The final presentation in Session 3.1 was Philip Smith’s “The Pinup, the Monster, and the War: Gender in Horror Comics,” which looked at connections between World War II pin-ups and the treatment of women in horror comics in the post-war era. He made the claim that these horror comics had the potential to defamiliarize the pin-up through the sexualized violence, but I am not sure I buy that—at least not in the context in which horror comics were purchased, traded, and read at the time. In other words, if I was understanding his claim, I am not sure that the horrors suffered by these women in these stories and how they are depicted using poses and motifs common to pin-ups would get readers to reconsider the potential violence of those poses. I appreciated Smith’s brief and sincere content warning before his presentation, but his slideshow did seem to include a surfeit of examples, when a small handful would have done the job. There was an interesting tension in this presentation that I have to give more thought to. While Smith did a fine job providing examples of these intersections and arguing the role of horror in working through the role of gender in shaping and justifying attitudes towards war (i.e. soldiers’ pin-ups provide examples of the “ideal” American womanhood for who those men are fighting to “protect”), the attempt to rehabilitate these images as having a feminist value undersells the power of the images themselves to dehumanize their subjects.

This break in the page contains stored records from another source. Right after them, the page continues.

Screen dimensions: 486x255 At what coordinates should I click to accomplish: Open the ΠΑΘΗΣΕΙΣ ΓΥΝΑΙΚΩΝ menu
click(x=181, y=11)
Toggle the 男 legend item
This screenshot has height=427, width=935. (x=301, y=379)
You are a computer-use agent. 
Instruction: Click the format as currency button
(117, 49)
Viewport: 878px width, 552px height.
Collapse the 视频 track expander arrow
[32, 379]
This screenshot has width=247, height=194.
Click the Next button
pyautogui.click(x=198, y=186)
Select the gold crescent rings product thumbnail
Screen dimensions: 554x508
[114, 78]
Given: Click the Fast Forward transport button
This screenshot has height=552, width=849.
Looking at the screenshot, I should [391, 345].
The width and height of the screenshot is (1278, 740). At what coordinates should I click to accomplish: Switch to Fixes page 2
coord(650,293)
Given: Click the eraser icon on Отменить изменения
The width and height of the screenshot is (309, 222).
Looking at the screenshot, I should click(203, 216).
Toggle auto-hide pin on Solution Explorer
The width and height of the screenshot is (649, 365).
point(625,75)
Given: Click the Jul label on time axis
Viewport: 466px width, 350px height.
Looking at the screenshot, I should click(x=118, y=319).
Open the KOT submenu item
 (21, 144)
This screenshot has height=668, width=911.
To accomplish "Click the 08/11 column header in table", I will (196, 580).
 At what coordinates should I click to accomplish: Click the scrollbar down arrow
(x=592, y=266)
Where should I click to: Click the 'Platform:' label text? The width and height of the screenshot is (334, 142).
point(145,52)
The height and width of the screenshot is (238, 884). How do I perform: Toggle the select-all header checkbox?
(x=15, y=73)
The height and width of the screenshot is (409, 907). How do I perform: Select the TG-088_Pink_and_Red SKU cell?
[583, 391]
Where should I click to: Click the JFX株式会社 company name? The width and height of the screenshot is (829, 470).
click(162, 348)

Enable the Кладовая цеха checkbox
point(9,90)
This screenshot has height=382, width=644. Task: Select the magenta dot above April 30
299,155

After the final academic panel of the day, we all walked over to David Kinley Hall for the plenary speakers, cartoonists Whitney Taylor and Hazel Newlevant. Both creators walked us through their process for making their comics. Taylor discussed how autobiographical comics are a series of decisions about what to include or omit and how economic conditions shape creative work for cartoonists. She also discussed making use of strengths but also playing off her weaknesses in making her comics, explaining that since not all creators have equal skills sets they have to work with what they got. For example, she said that she thinks of herself as a writer who draws, not an artist who writes. She also discussed how being an autobiographical cartoonist makes the creator vulnerable. These comics, especially when they are about trauma, leave the creator exposed to shame or ridicule or having one’s life defined only by that trauma, and can lead to (the very understandable) desire to retreat back into privacy even though speaking out and making this work can help other survivors.

Plenary Speakers: Whit Taylor and Hazel Newlevant (photo credit: Gene Kannenberg, Jr.)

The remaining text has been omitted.